The Differences Between CSR and ESG 

CSR and ESG are related but not the same. Let’s say a paper bag manufacturer wants to implement CSR and ESG policies. CSR can be incorporated by communicating internally and in press releases that the company is committed to being more sustainable and responsible. ESG builds on that foundation with measurable goals and positive impact, such as a 30% increase in recycled materials within five years and planting one million trees in 10 years.  

ESG practices can be used to evaluate how well a company is adhering to the sustainability and corporate responsibility goals they set. Harder-to-measure indicators under the CSR banner would include greater employee awareness of the environmental and social impact of the company or internal and external messaging about sustainable practices. 

CSR is the ideal and gives context about sustainability agendas and corporate responsibility culture. ESG is the action and measurable outcome. To simplify, CSR can be thought of as the qualitative side and ESG as the quantitative side. 

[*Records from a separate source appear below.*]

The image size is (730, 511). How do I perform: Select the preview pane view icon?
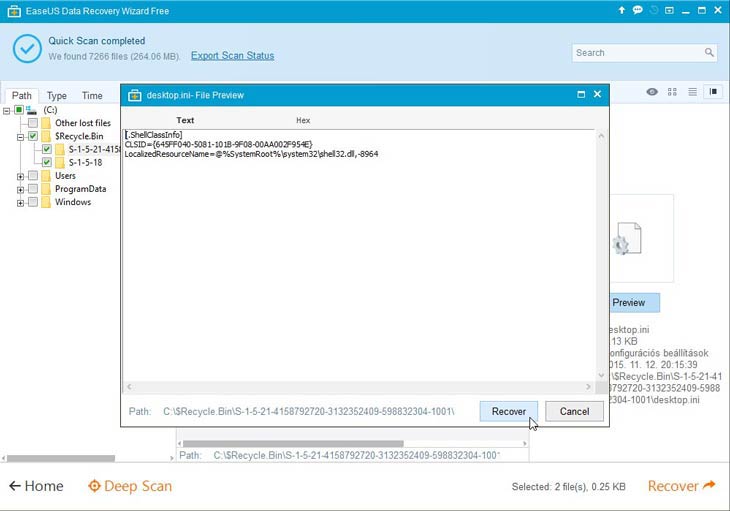pos(714,92)
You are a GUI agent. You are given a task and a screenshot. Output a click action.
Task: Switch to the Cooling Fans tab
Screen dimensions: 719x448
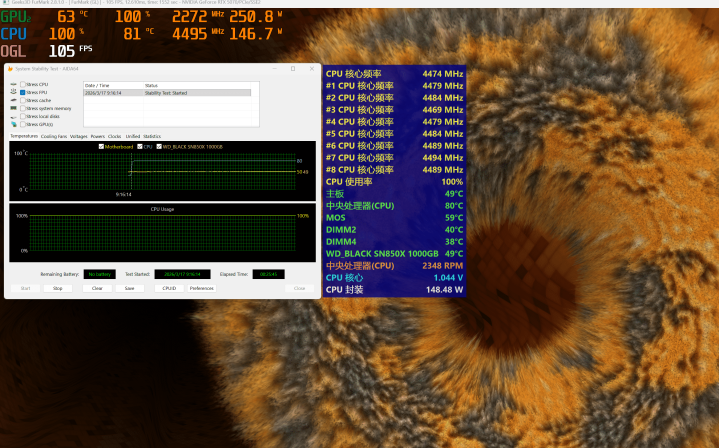pos(55,135)
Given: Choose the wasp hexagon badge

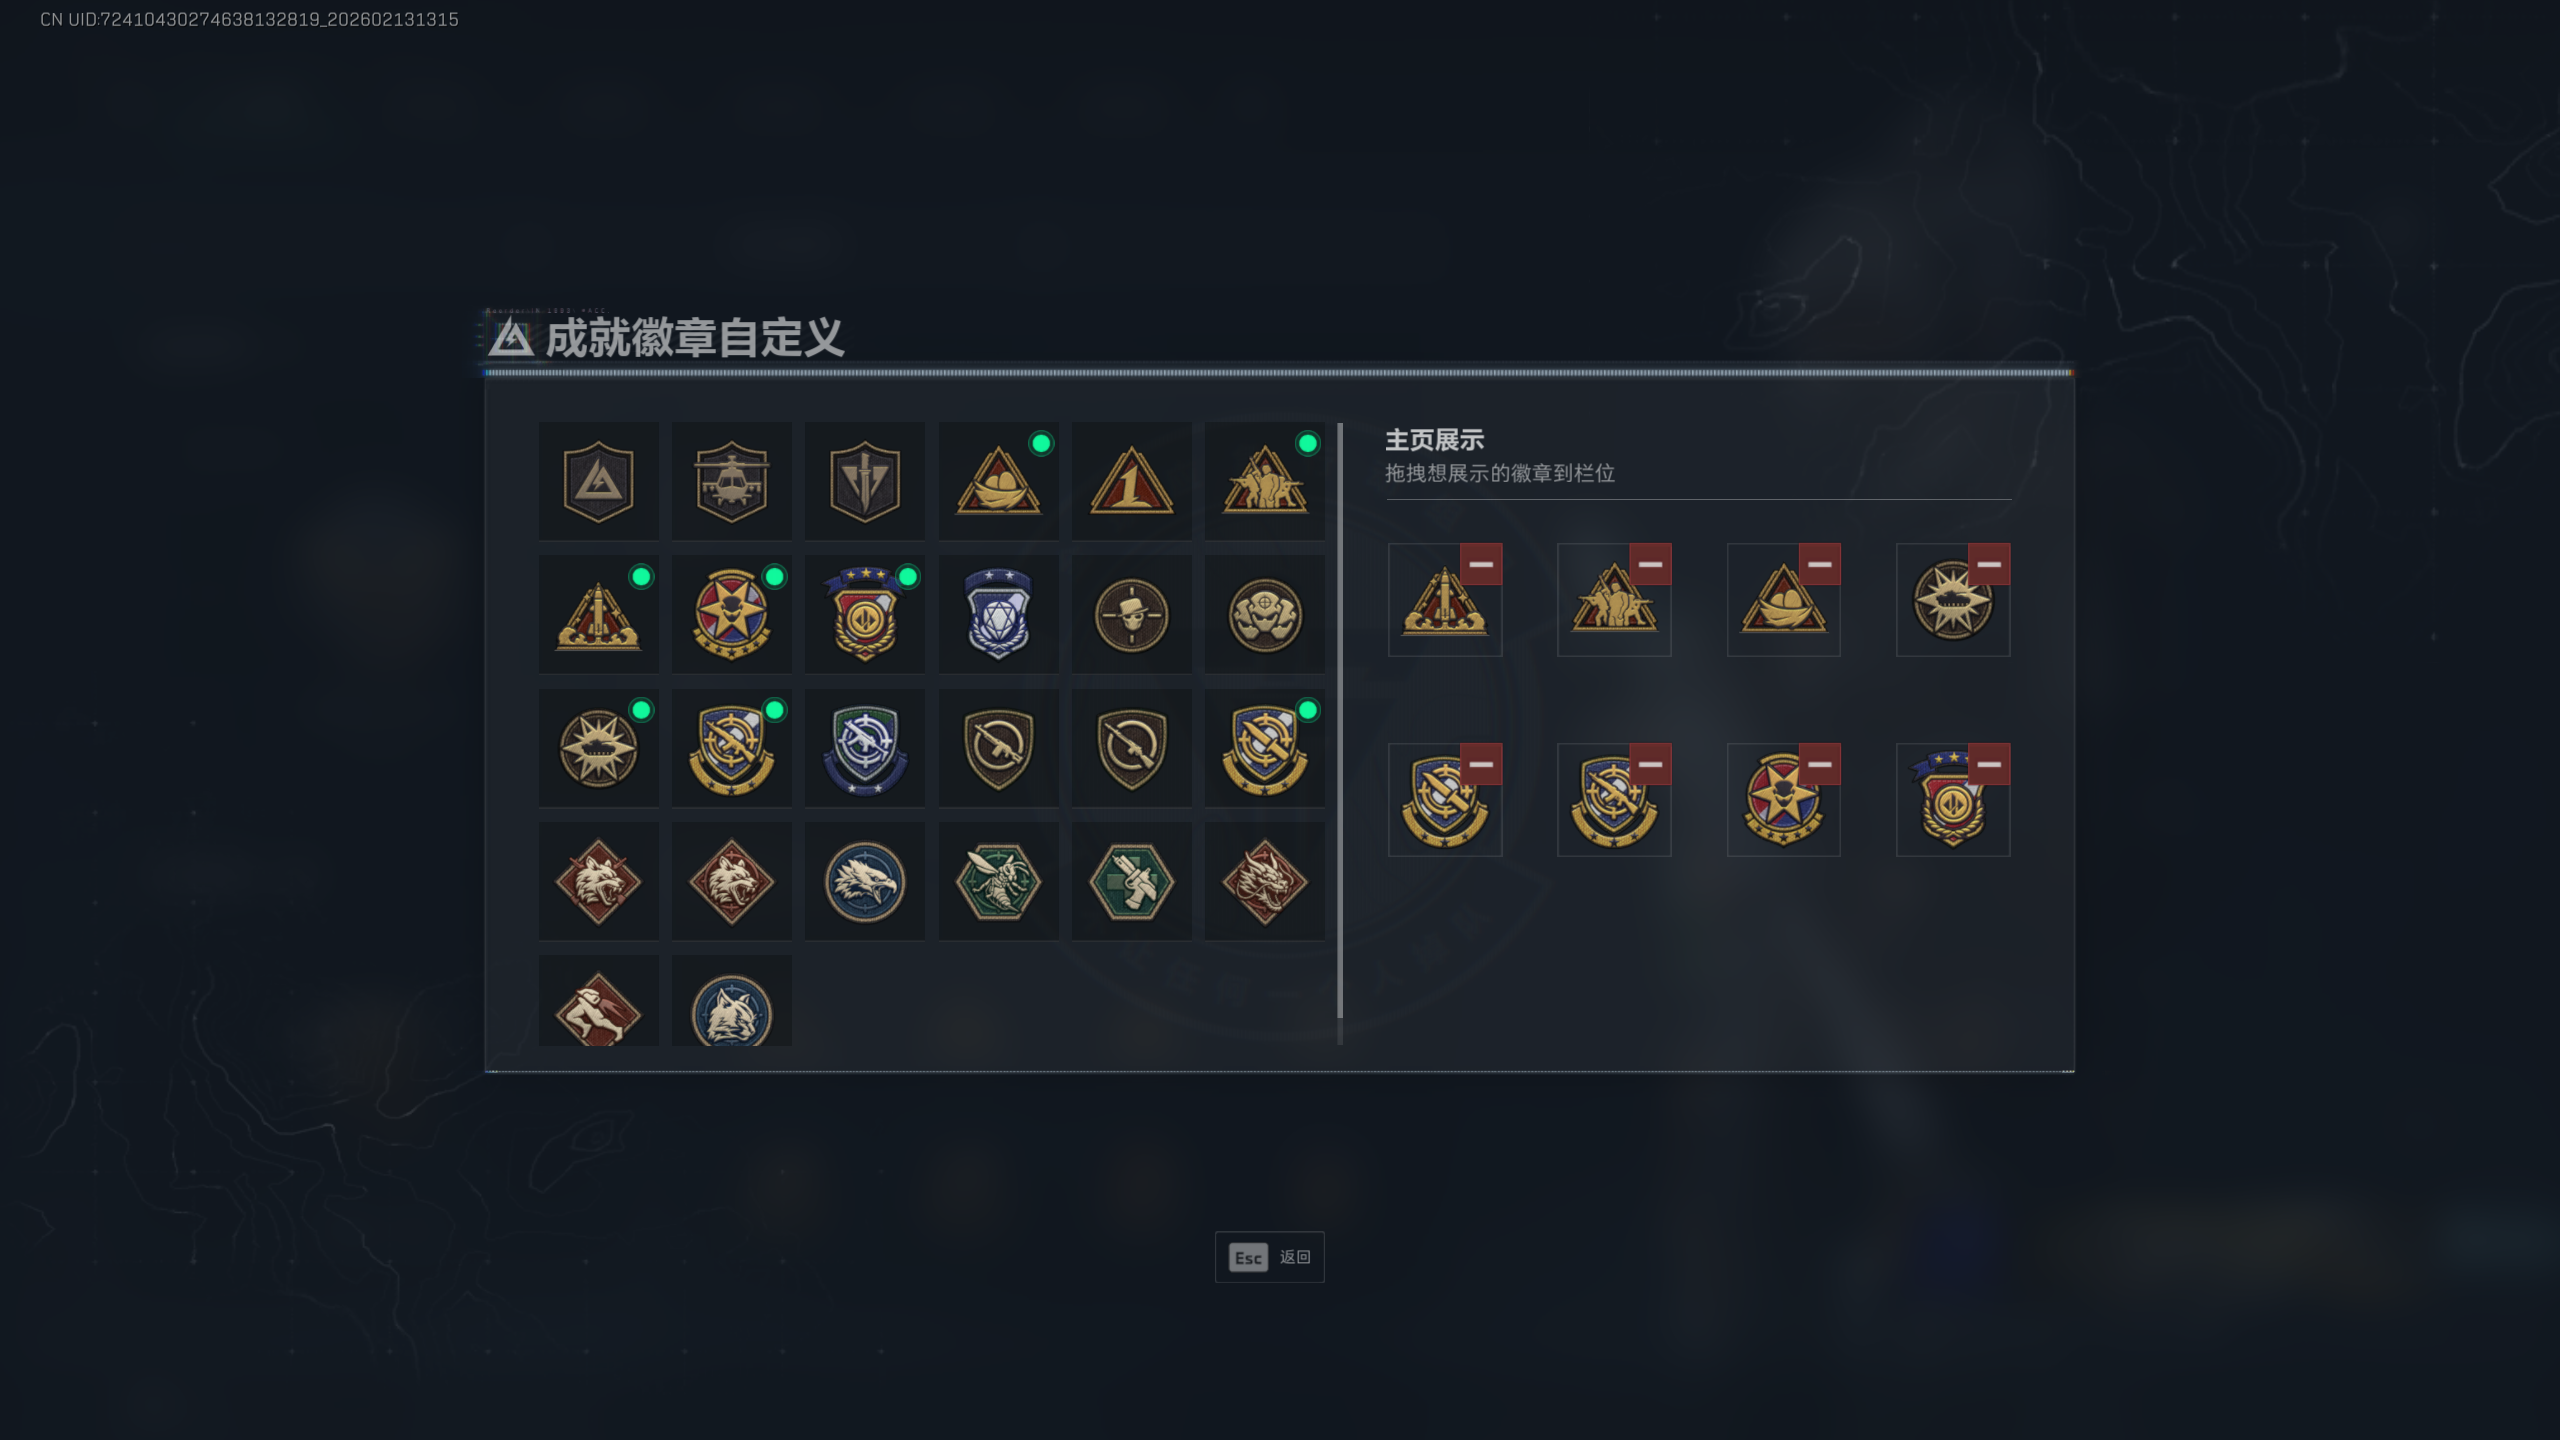Looking at the screenshot, I should tap(998, 881).
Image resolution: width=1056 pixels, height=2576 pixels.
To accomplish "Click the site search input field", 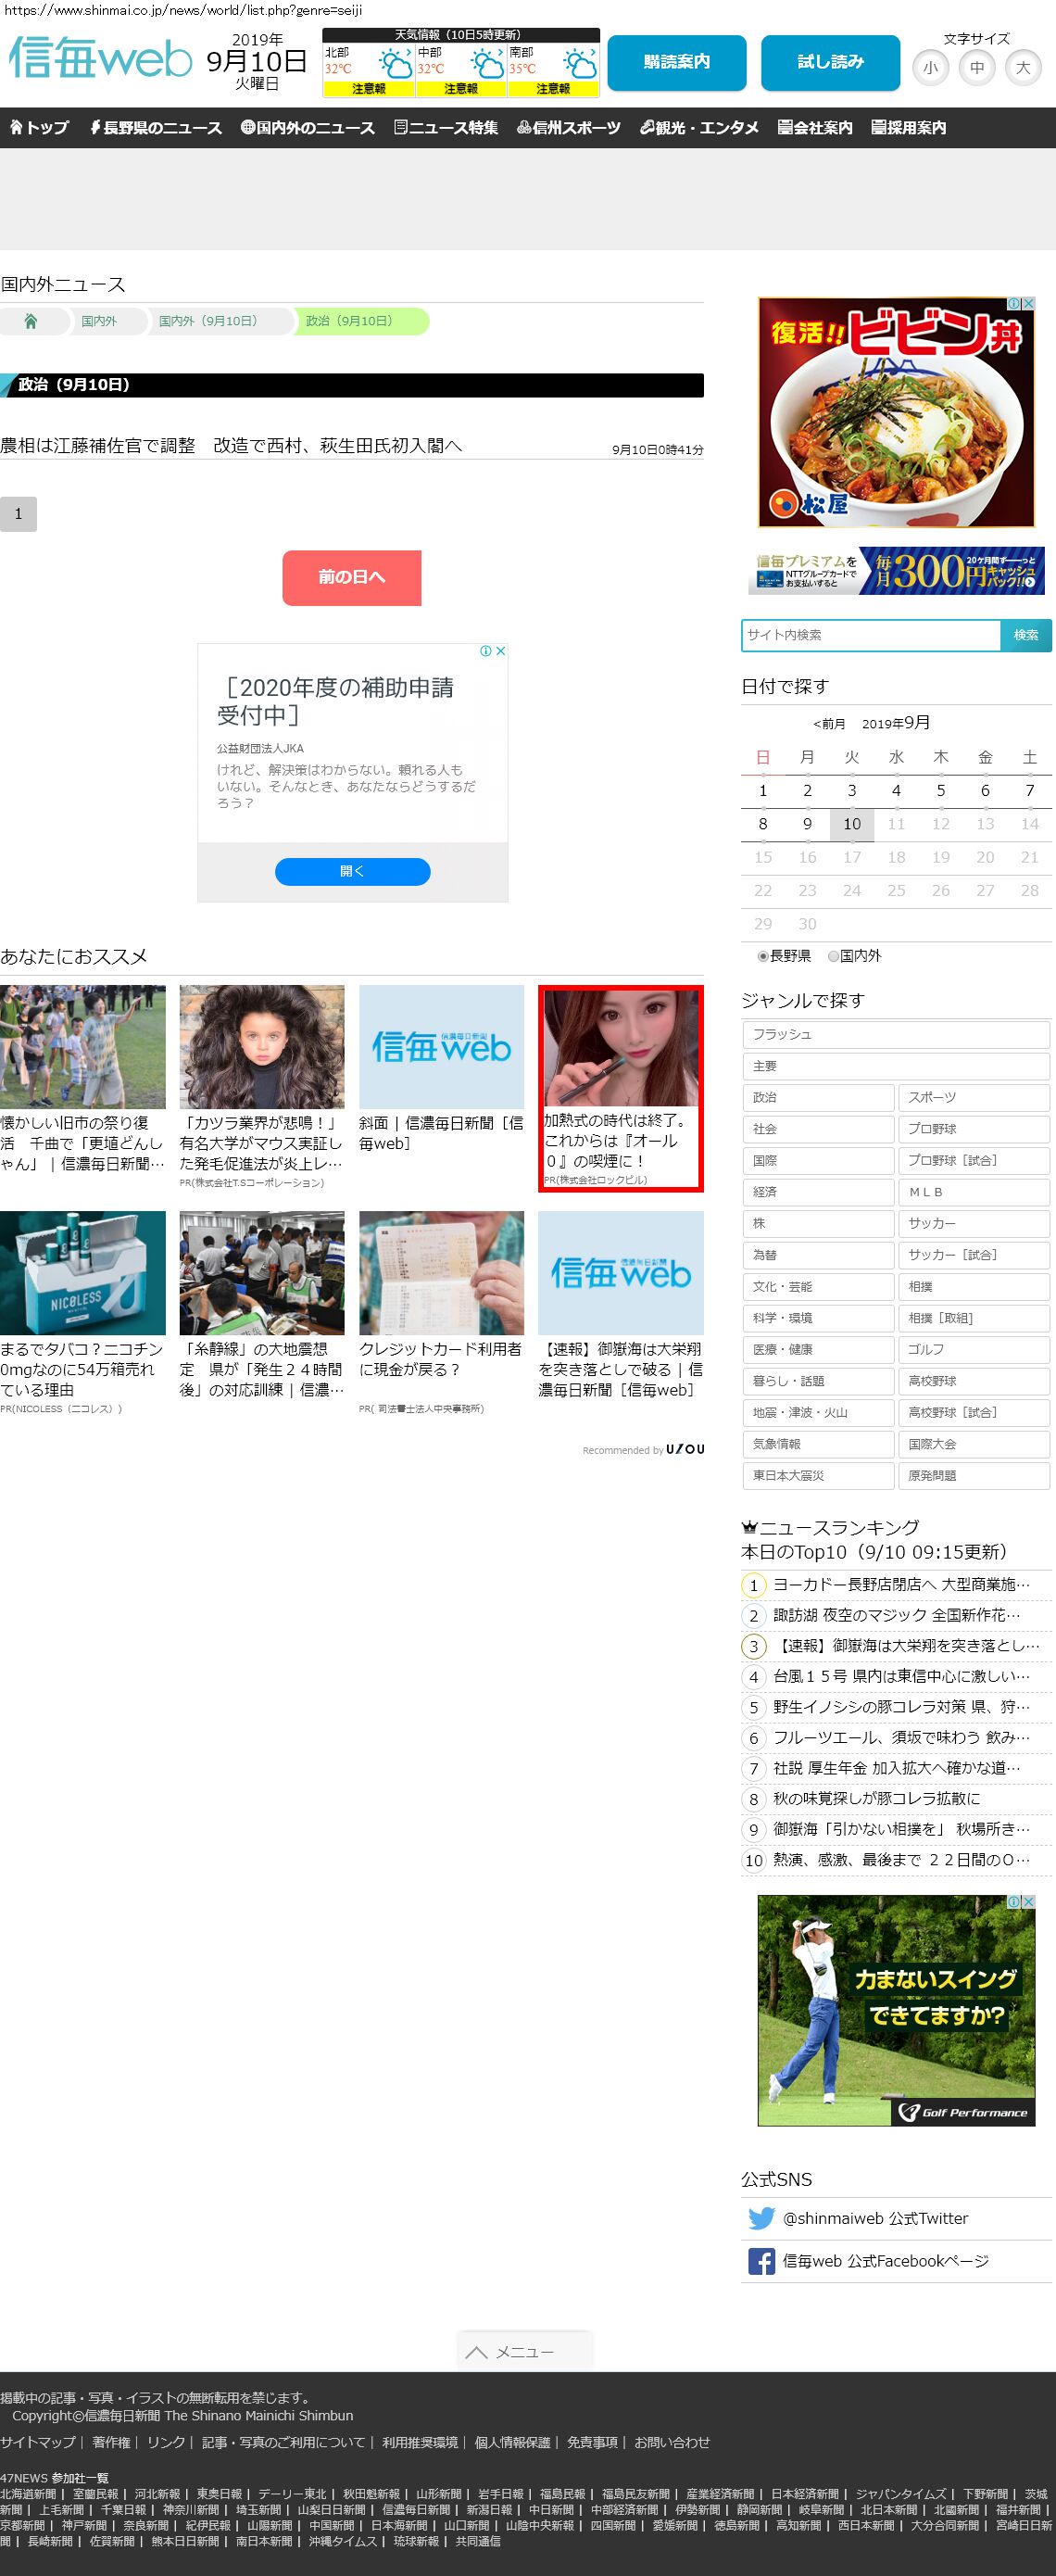I will click(870, 635).
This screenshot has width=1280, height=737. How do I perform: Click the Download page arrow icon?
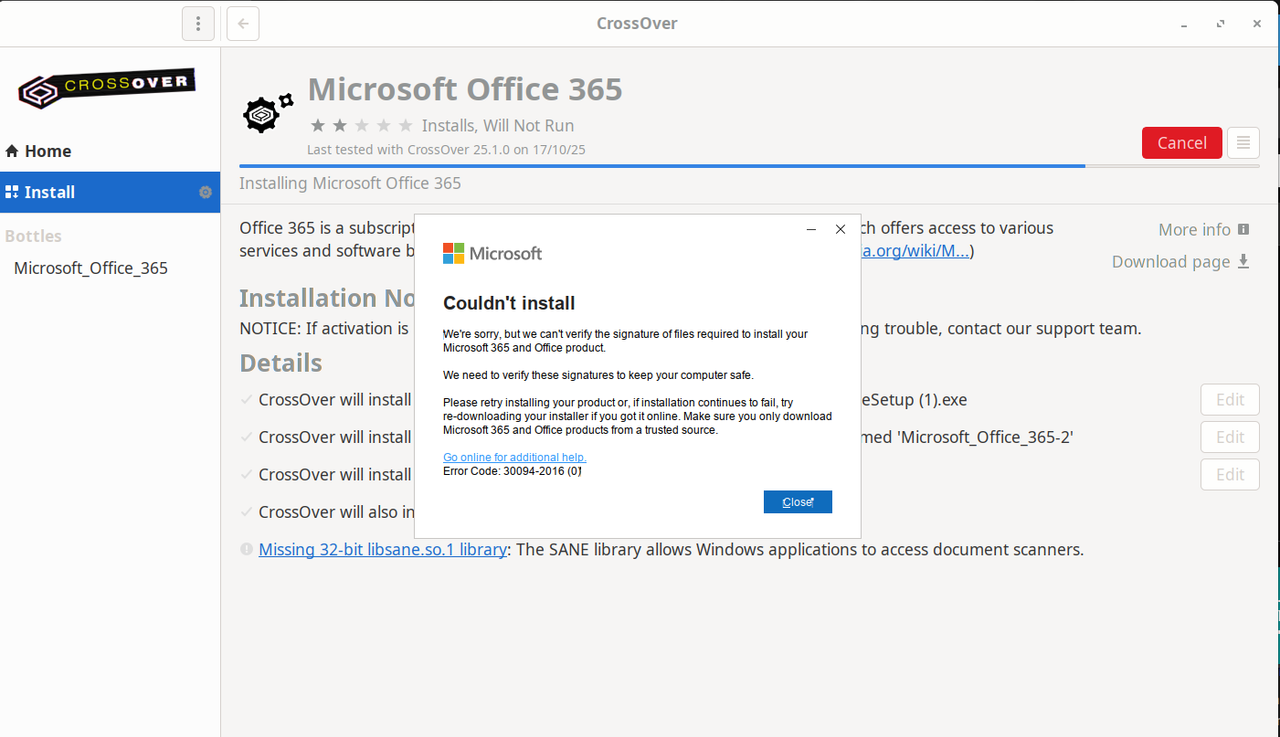point(1244,261)
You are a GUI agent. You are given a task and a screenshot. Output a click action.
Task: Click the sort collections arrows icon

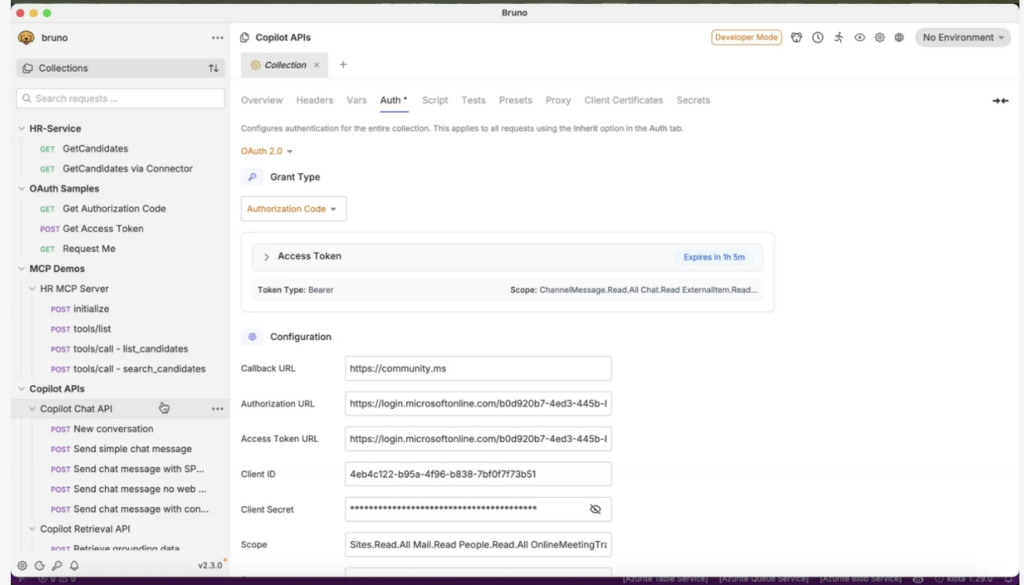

Tools for Business: Putting CSR and ESG into Practice 

How to Incorporate CSR 

A CSR strategy starts with recognizing the key sustainability concerns in your industry and incorporating improvement as part of your culture. Five key CSR factors are: 

  1. Company Culture: Implement a code of ethics and core values that include social and environmental stewardship. 
  2. Health and Safety: Clearly outline the standards for health and safety in the workplace and, where applicable, explain how the company reduces risk of accidents that have negative environmental impacts. 
  3. Environmental: Be aware and proactive about the impact your company has on the environment. Create goals that improve resource management and reduce your carbon imprint. 
  4. Social: Make diversity and fair treatment of employees a central value and implement programs that increase employee, customer and supplier diversity. Understand and improve the relationship your company has with local communities and find sustainable ways to give back. 
  5. Educate and Listen: CSR isn’t just at the top — ask employees, suppliers and customers for input about how your company can shore up CSR ideals or improve policies. Educate employees about how they can be part of the solution and encourage them to recommend diverse suppliers and potential hires. Educate employees and the public about environmental and social risks for your industry. 

How to Incorporate ESG 

Implementing ESG is a more involved process than implementing CSR because it requires measurable goals, data collection, and reporting. Antea Group offers a way to start with 7 steps to develop and implement an ESG strategy

  1. Conduct a Materiality Assessment: Materiality assessments are methodical, informed reviews to determine the priority and current industry landscape around ESG topics. 
  2. Assess Current State (Baseline): Gather data within the company based on the priorities from your materiality assessment. Discuss specifics and collect insights from key stakeholders. 
  3. Set Objectives and Goals: 
    Determine what you are currently doing well and how to maintain and communicate about it. 
    Improve: Set strategic goals to improve areas that are currently underperforming. 
    Optimize: Determine where your company can excel and move towards industry leadership in ESG. Implement incremental, measurable goals and reporting strategies.
  4. Analyze Gaps to Achieving Future State: Conduct a gap analysis to identify roadblocks and optimize your strategies. 
  5. Develop a Strategic ESG Roadmap and Framework: This is where ESG is really set apart from CSR. The framework should include measurable, progressive goals. The roadmap guides efforts and communicates a clear picture of your goals to stakeholders and investors. 
  6. Set Action Plans and Measure Key Performance Indicators: Incorporate ESG goals into the culture, policies, and procedures of your organization. Set a regular cadence of communication to review, revise and update along the way. Determine how performance data will be collected and analyzed and define key performance indicators. 
  7. Report Progress: Reporting can be internal, external, or a mixture of both. Decide how and when reporting will take place and keep a consistent schedule. Explain what is going well, what has been or needs to be revised, and present progress data.